20 Saksi Sudah Diperiksa, Status Dugaan Korupsi Hotel Kuansing Naik Jadi Penyidikan


Selasa, 21 Juli 2020 - 12:36:02 WIB
20 Saksi Sudah Diperiksa, Status Dugaan Korupsi Hotel Kuansing Naik Jadi Penyidikan

RIAUIN.COM - Proses pengusutan dugaan penyelewengan terhadap  proyek mobiler pada kegiatan pembangunan ruang pertemuan Hotel Kuansing 2015 lalu itu terus berlanjut. 

Penyidik kejaksaan Kuansing mengaku telah memeriksa setidaknya 20 orang saksi termasuk pihak rekanan.

Kajari Kuansing, Hardiman SH dalam keterangan pers nya Senin (20/7/2020) kemarin mengaku telah mengantongi dua alat bukti terhadap penyelidikan kasus tersebut, sehingga pihak telah meningkatkan status penyelidikan menjadi penyidikan.

"Kami sudah kantongi dua alat bukti. Karena itu, statusnya kami tingkatkan dari penyelidikan ke penyidikan," kata Hardiman.

Kendati sudah mengantongi dua alat bukti yang cukup, namun pihaknya belum menetapkan tersangka dalam kasus tersebut, karena kerugian negara tengah dalam proses penghitungan.

Bahkan pihaknya sudah meminta auditor independen untuk menentukan nilai kerugian negara. 

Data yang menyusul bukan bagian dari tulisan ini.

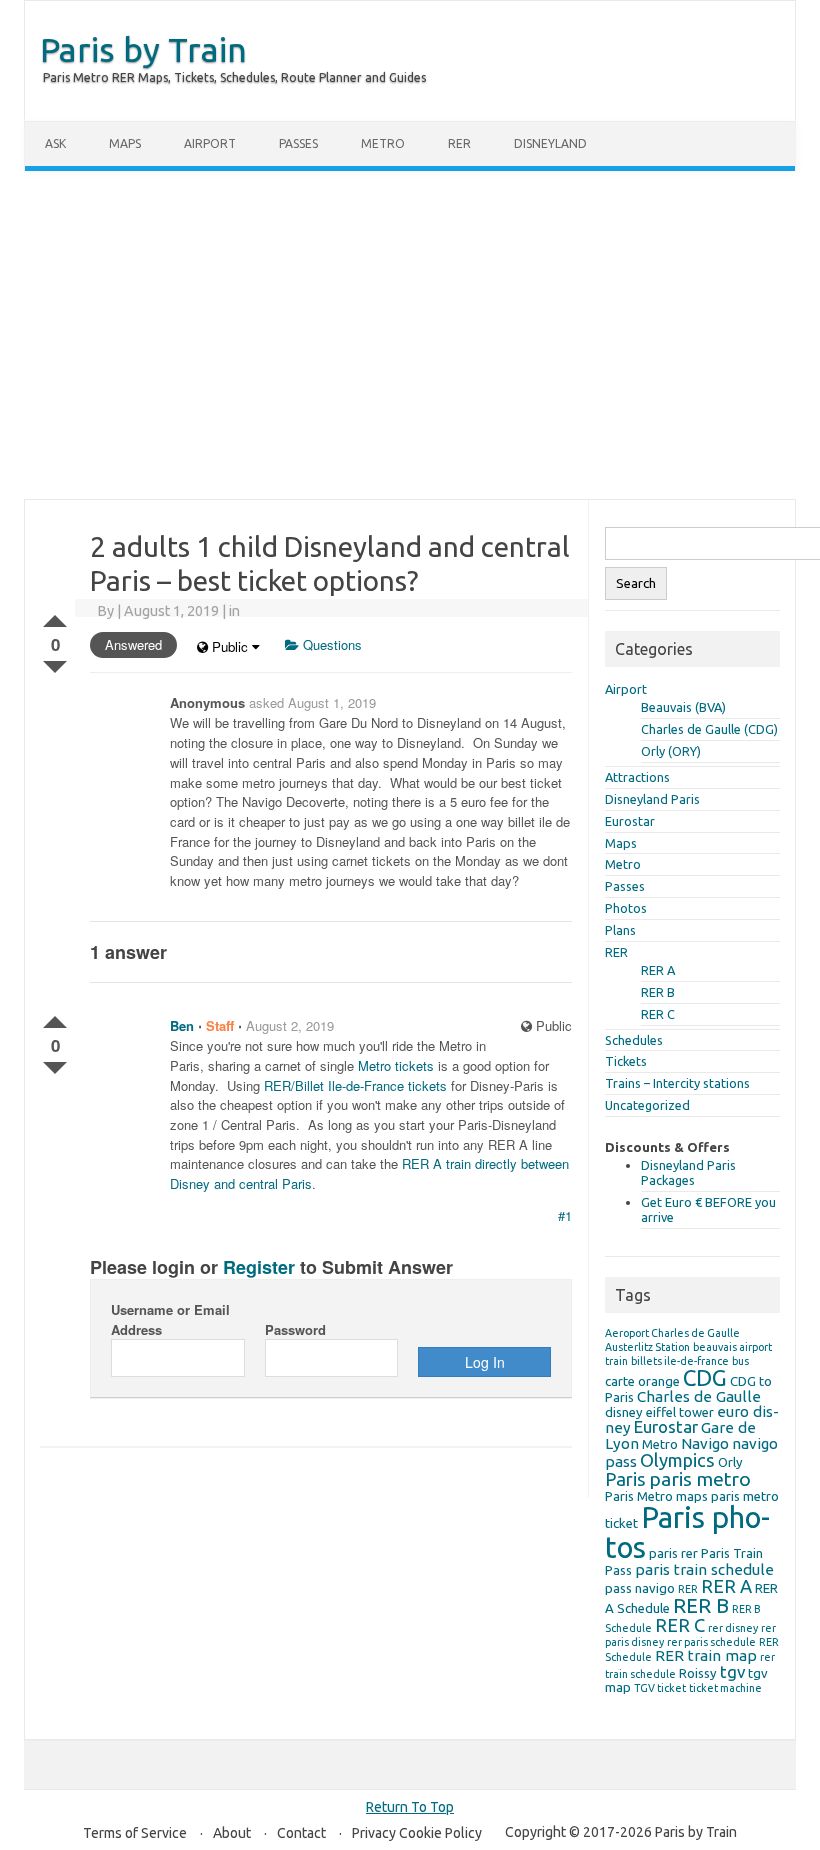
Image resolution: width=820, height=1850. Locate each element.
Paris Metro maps (656, 1496)
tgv (732, 1671)
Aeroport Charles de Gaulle (672, 1333)
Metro (383, 143)
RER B (658, 992)
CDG (705, 1377)
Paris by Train (143, 49)
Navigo (705, 1443)
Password (295, 1329)
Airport (210, 143)
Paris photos (687, 1532)
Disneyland (550, 143)
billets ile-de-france (680, 1361)
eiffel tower (680, 1412)
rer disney (733, 1628)
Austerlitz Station (647, 1347)
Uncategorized (647, 1105)
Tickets (626, 1061)
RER (459, 143)
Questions (330, 644)
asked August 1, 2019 (312, 702)
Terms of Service (135, 1833)
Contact (301, 1833)
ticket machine (725, 1688)
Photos (626, 908)
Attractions (637, 777)
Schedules (634, 1040)
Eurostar (630, 821)
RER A (658, 970)
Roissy (698, 1673)
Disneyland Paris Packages (688, 1172)
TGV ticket (660, 1688)
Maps (125, 143)
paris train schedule (704, 1569)
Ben (182, 1025)
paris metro (700, 1479)
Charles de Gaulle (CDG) (709, 729)
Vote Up (55, 617)
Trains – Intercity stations (677, 1083)
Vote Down (55, 663)
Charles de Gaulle (699, 1396)
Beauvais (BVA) (683, 707)
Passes (298, 143)
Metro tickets (396, 1065)
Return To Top (410, 1807)
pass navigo (640, 1588)
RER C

"Saat ini tengah dilakukan audit independen," ujar Hardiman.

Setelah ditemukan kerugian negara dalam kasus "pat gulipat" pengadaan mobiler pada kegiatan pembangunan ruang pertemuan Hotel Kuansing itu, maka, dalam waktu dekat tidak menutup kemungkinan akan ditetapkan calon tersangka.

Sekedar diketahui, Kejari Kuansing mulai membongkar dugaan praktik dugaan korupsi pada pembangunan Hotel Kuansing yang sampai saat ini masih terbengkalai.

Praktik kongkalingkong pada kegiatan hotel itu sudah mulai diungkap oleh pihak kejaksaan sejak beberapa waktu lalu.

Hardiman mengawali cerita proses  pembangunan Hotel Kuansing itu. Menurut keterangannya, pembangunan hotel itu ada tiga tahap.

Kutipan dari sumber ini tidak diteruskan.